● **BRIEF**
Each line of the material below that holds the word "computer" needs to be copied.
══ INFORMATION GIVEN ══
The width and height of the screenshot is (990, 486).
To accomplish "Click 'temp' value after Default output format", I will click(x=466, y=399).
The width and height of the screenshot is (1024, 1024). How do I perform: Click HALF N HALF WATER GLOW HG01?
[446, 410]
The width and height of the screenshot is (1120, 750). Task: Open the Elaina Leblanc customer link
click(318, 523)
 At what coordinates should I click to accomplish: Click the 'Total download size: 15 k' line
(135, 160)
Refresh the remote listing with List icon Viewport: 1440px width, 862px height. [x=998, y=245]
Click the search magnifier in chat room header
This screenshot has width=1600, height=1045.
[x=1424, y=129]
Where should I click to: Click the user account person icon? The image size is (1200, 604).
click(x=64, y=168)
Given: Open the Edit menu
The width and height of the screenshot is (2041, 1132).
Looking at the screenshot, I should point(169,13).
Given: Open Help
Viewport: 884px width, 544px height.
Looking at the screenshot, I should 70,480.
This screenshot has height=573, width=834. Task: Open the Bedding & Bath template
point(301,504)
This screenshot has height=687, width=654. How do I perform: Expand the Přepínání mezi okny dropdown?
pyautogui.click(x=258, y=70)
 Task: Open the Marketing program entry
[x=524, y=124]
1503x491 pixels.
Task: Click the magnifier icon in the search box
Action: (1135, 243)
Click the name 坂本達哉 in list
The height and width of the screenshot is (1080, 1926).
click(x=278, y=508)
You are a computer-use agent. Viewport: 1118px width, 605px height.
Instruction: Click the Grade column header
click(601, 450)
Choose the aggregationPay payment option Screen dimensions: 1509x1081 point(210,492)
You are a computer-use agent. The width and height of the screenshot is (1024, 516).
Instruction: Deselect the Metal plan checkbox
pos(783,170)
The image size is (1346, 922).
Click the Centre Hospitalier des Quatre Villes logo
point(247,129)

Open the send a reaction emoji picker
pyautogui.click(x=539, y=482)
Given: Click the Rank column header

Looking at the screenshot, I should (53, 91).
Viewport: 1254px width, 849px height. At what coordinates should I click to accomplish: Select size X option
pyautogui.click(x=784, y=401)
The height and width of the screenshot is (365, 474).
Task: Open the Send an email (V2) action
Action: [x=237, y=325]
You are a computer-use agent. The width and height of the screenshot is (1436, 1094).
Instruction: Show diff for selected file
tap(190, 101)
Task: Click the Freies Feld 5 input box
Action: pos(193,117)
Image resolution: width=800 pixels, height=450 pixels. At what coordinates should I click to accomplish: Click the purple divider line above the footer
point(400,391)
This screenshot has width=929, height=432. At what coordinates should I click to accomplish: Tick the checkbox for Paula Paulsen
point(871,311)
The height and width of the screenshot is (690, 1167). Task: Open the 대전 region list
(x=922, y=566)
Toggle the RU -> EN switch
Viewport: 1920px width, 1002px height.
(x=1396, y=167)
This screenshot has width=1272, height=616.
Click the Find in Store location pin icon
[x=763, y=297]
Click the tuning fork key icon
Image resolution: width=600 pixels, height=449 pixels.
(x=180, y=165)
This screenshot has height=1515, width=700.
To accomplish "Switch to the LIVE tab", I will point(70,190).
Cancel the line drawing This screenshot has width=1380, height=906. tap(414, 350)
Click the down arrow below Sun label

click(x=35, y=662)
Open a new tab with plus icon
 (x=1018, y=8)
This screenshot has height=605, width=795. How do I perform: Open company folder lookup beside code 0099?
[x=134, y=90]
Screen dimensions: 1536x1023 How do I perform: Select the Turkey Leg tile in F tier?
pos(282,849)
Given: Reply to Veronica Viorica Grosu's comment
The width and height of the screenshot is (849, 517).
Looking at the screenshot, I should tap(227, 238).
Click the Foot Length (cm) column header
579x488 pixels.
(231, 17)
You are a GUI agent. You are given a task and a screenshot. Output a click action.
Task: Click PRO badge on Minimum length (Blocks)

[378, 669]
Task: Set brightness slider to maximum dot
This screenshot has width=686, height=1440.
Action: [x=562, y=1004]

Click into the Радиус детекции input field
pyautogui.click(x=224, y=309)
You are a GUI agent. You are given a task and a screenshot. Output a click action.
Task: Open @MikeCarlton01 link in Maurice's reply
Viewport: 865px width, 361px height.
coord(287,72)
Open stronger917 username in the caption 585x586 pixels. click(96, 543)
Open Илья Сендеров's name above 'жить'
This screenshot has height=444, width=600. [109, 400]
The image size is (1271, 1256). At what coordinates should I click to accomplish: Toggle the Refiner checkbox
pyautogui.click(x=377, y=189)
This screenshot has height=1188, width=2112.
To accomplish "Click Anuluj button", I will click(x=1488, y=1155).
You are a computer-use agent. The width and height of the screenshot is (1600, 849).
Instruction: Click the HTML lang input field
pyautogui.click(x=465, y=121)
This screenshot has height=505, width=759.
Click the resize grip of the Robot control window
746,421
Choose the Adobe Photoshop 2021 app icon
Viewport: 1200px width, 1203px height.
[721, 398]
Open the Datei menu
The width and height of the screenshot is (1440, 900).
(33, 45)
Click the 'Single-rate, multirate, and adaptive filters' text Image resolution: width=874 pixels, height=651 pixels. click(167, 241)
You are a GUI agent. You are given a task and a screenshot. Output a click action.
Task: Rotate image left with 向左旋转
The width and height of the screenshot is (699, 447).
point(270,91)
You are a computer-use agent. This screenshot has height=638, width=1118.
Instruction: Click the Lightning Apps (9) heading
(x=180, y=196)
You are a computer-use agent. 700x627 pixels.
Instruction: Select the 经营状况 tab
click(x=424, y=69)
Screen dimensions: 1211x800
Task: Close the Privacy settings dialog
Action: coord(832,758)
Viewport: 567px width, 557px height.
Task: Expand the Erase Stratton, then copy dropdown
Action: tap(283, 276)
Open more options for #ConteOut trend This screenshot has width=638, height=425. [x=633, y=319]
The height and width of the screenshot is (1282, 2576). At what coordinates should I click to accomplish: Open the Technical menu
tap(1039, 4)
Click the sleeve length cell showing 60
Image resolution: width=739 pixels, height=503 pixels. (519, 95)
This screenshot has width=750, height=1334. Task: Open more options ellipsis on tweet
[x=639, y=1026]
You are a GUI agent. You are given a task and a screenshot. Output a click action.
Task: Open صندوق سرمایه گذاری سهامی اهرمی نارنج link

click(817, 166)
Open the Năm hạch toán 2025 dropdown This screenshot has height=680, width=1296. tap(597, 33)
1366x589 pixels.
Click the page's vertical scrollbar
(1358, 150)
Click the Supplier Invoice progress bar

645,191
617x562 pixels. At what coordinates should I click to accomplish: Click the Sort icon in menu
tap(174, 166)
═══
● **RESULT BELOW**
You are a computer-use agent. Viewport: 1118px width, 605px height.
You are a computer-use agent. The width and height of the screenshot is (1024, 516).
You are a computer-use agent. The width and height of the screenshot is (1436, 1094).
You are a computer-use agent. The width and height of the screenshot is (1600, 849).
You are a computer-use agent. This screenshot has height=638, width=1118.
You are a computer-use agent. 700x627 pixels.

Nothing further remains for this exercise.